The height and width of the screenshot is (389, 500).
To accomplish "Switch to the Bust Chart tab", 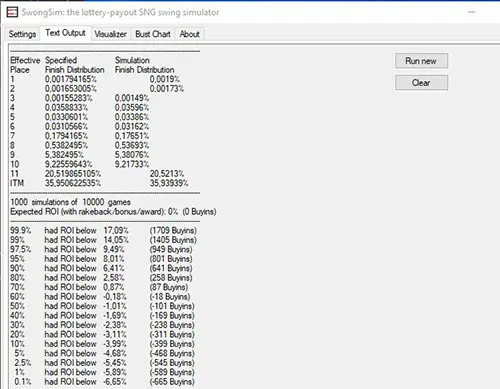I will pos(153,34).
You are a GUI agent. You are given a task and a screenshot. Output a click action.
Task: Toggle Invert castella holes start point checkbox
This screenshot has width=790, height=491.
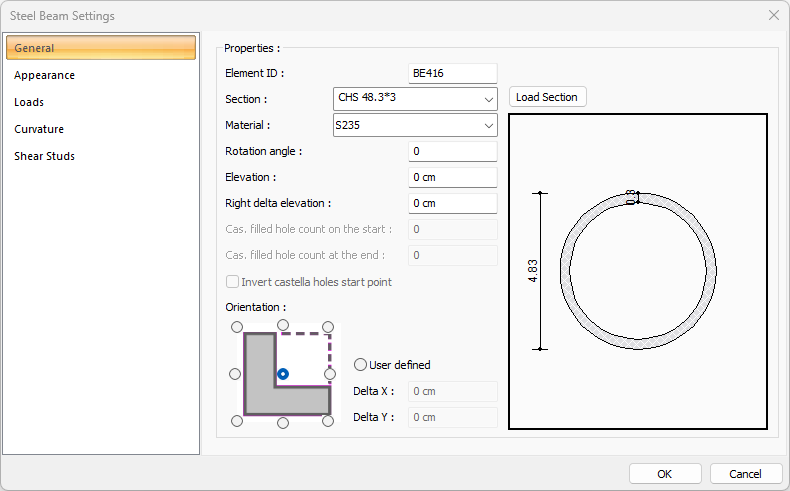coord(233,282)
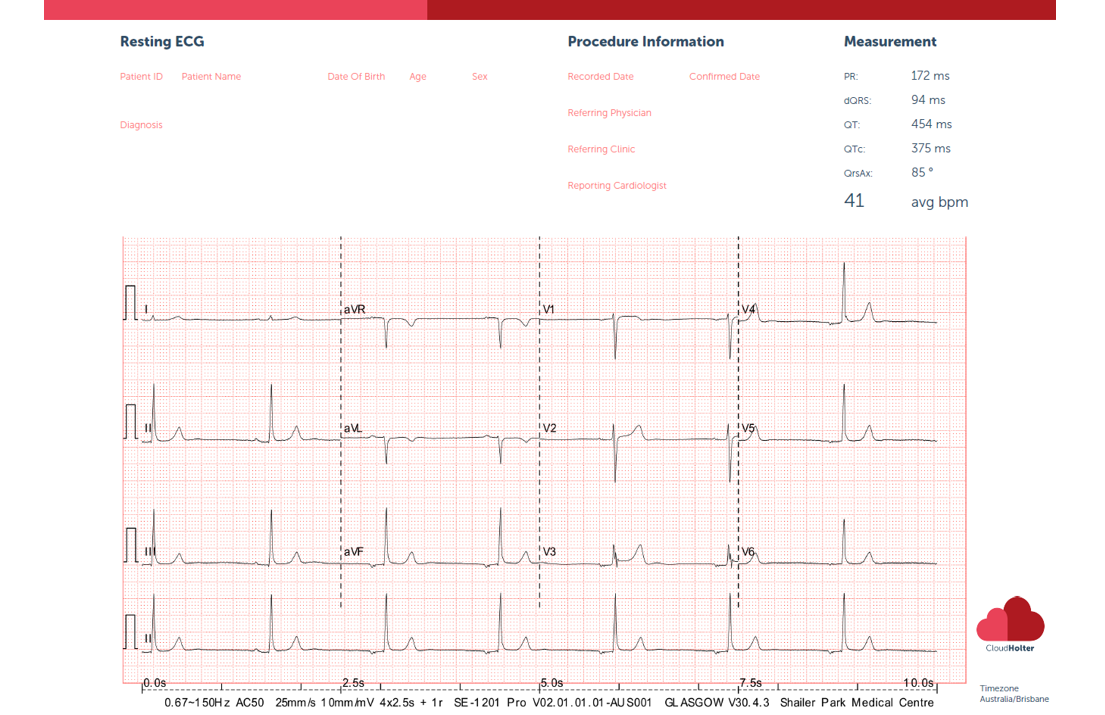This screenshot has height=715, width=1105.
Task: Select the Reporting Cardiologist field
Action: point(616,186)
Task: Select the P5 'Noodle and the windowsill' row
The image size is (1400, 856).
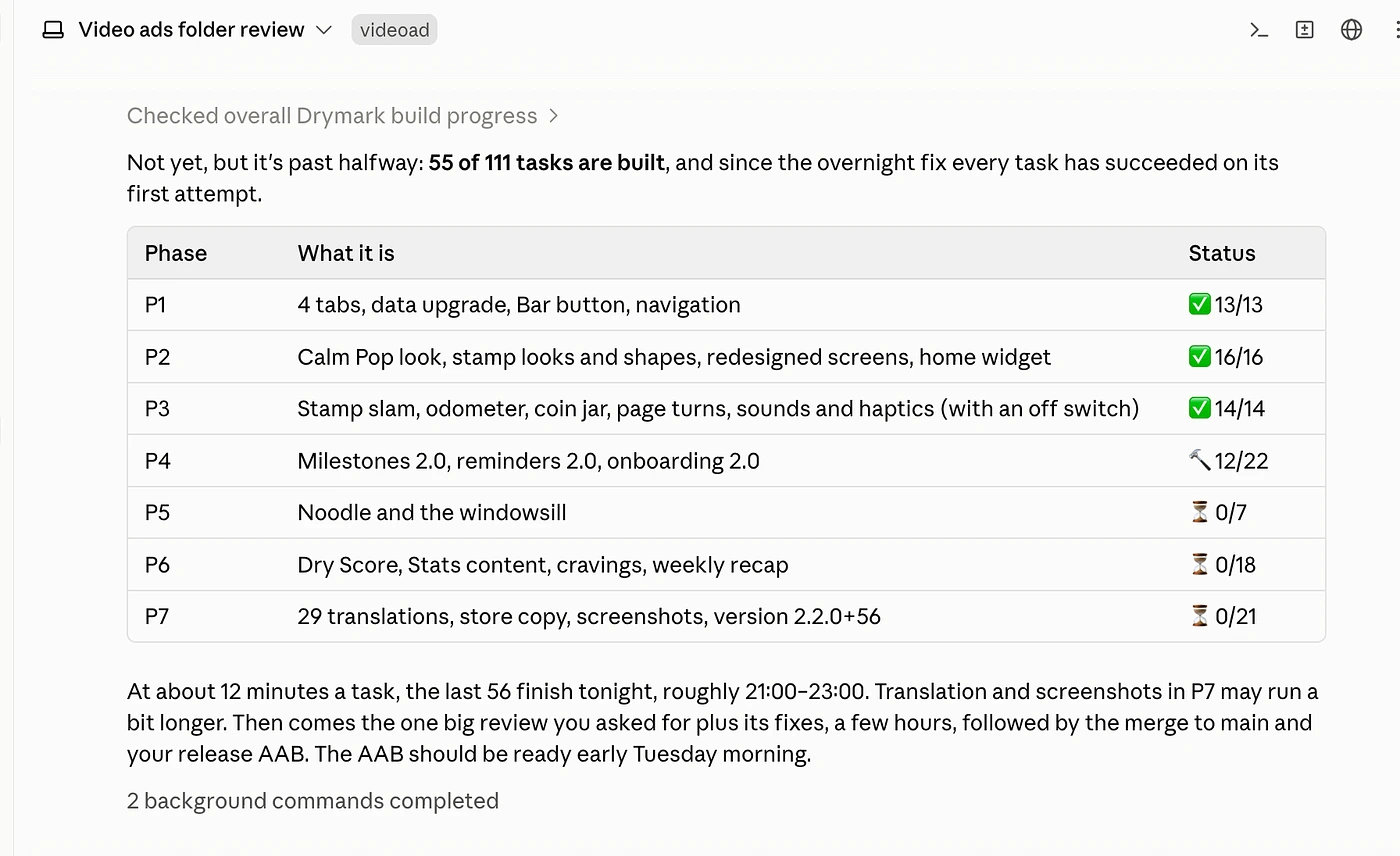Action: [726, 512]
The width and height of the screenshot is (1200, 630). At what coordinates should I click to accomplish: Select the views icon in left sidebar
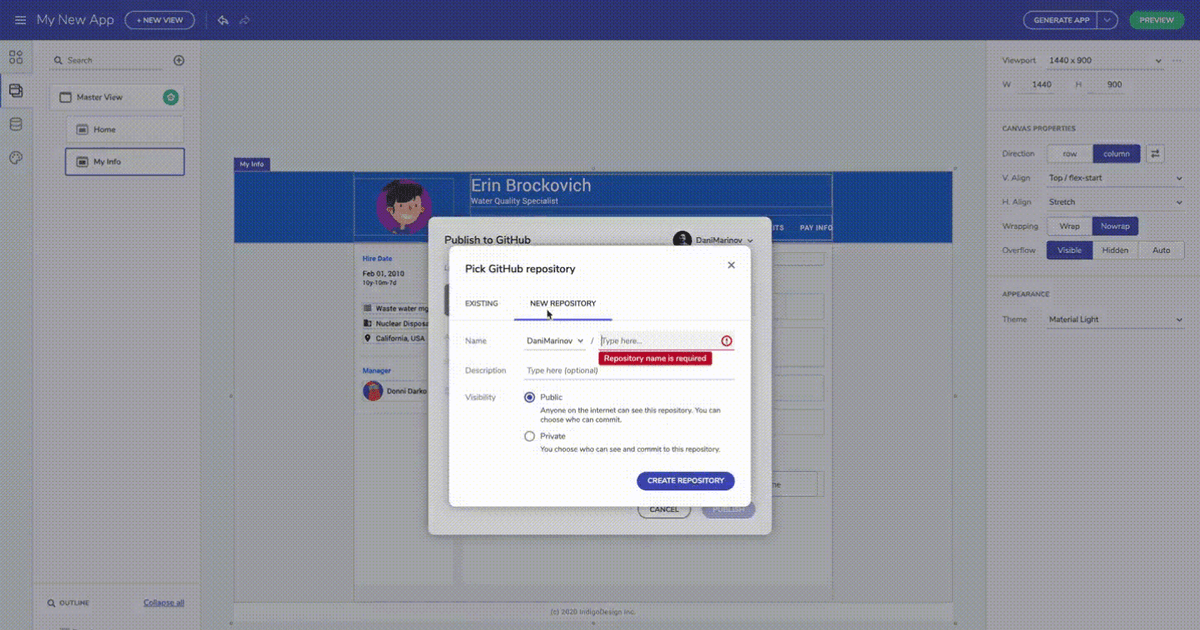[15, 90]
******************************
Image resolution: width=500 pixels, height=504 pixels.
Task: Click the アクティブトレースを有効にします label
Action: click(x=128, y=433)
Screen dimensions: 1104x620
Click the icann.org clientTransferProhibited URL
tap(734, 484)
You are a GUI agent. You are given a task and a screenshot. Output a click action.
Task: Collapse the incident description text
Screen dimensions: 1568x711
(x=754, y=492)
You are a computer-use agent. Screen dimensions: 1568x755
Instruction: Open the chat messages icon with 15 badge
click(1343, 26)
******************************
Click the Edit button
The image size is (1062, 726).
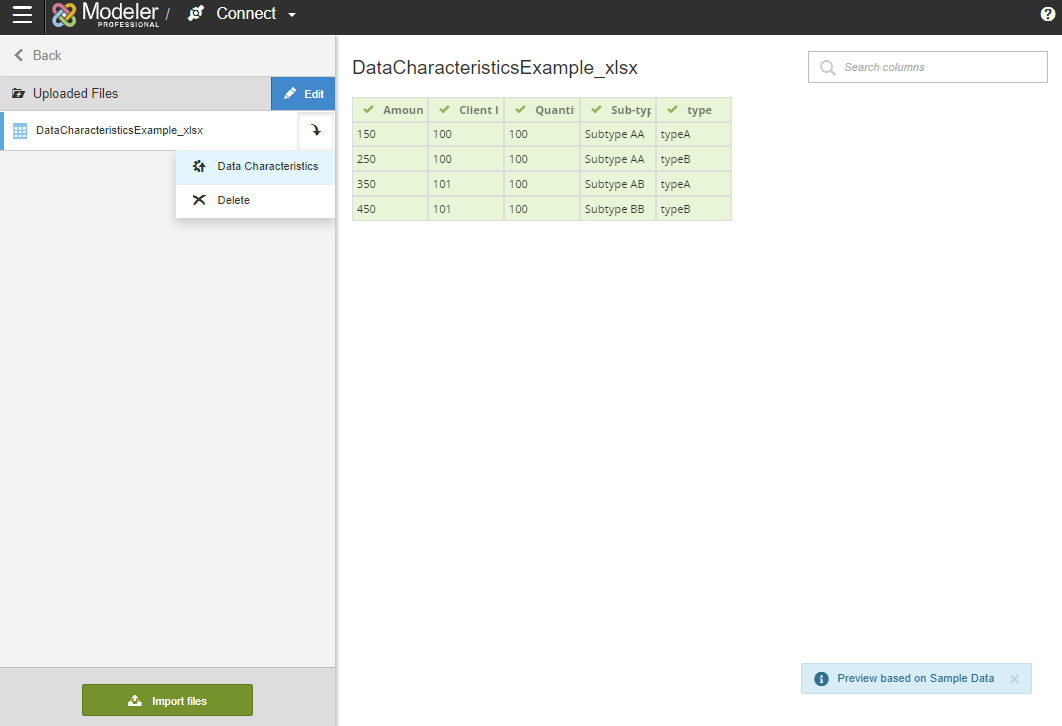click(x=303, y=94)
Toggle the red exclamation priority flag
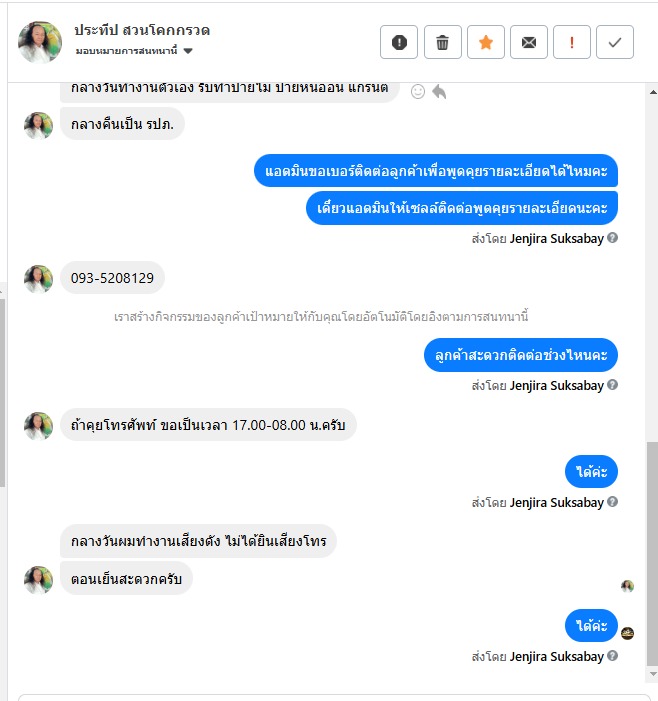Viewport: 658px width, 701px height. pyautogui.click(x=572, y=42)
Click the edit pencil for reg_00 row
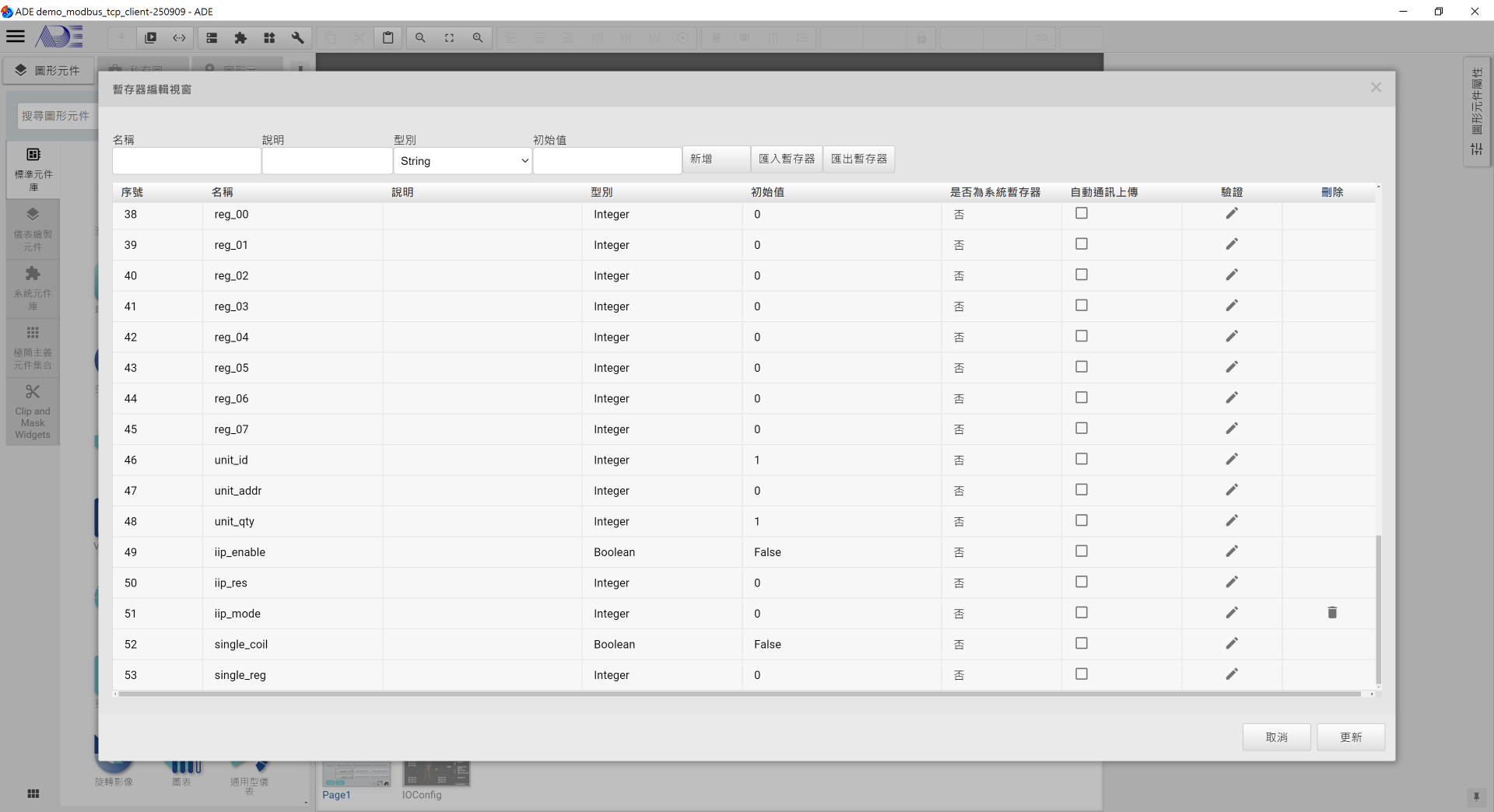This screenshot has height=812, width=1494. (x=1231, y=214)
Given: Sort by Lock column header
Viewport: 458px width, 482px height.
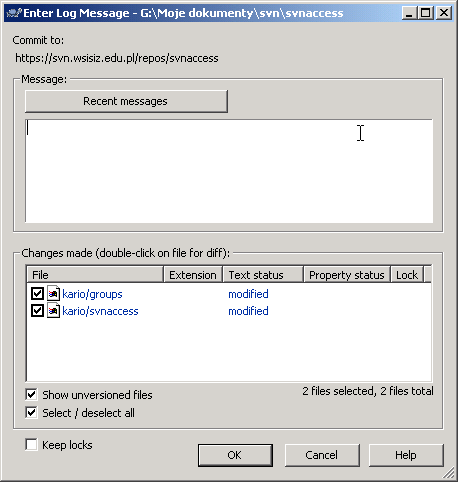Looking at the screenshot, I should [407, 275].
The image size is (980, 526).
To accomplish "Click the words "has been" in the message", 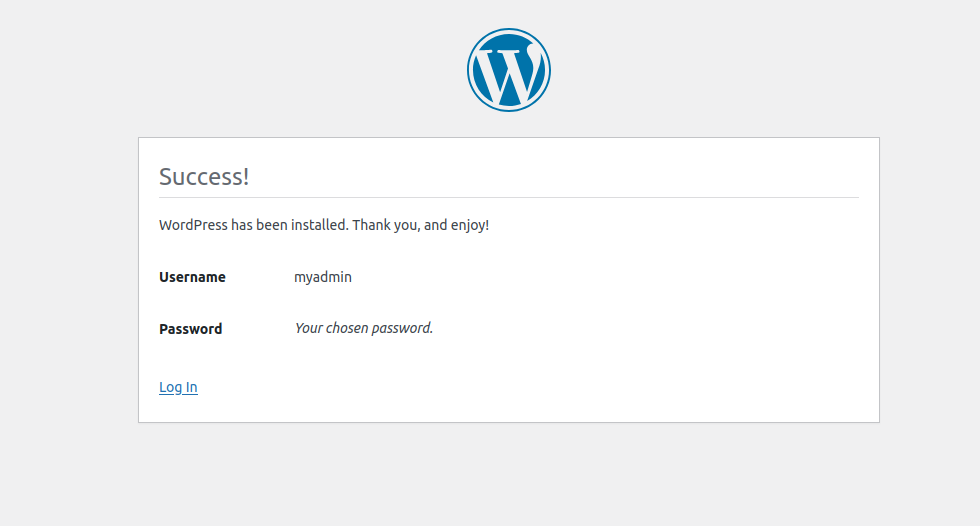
******************************
Directions for this task: Above are the records. Copy word for word only their lines from the one holding "Toggle the red exclamation priority flag" through the one holding "Given: Sort by Lock column header", both included, and skip the images.

Problem solution:
Toggle the red exclamation priority flag
Viewport: 658px width, 701px height. pyautogui.click(x=572, y=42)
Click the edit pencil for reg_00 row
This screenshot has height=812, width=1494. (x=1231, y=214)
Given: Sort by Lock column header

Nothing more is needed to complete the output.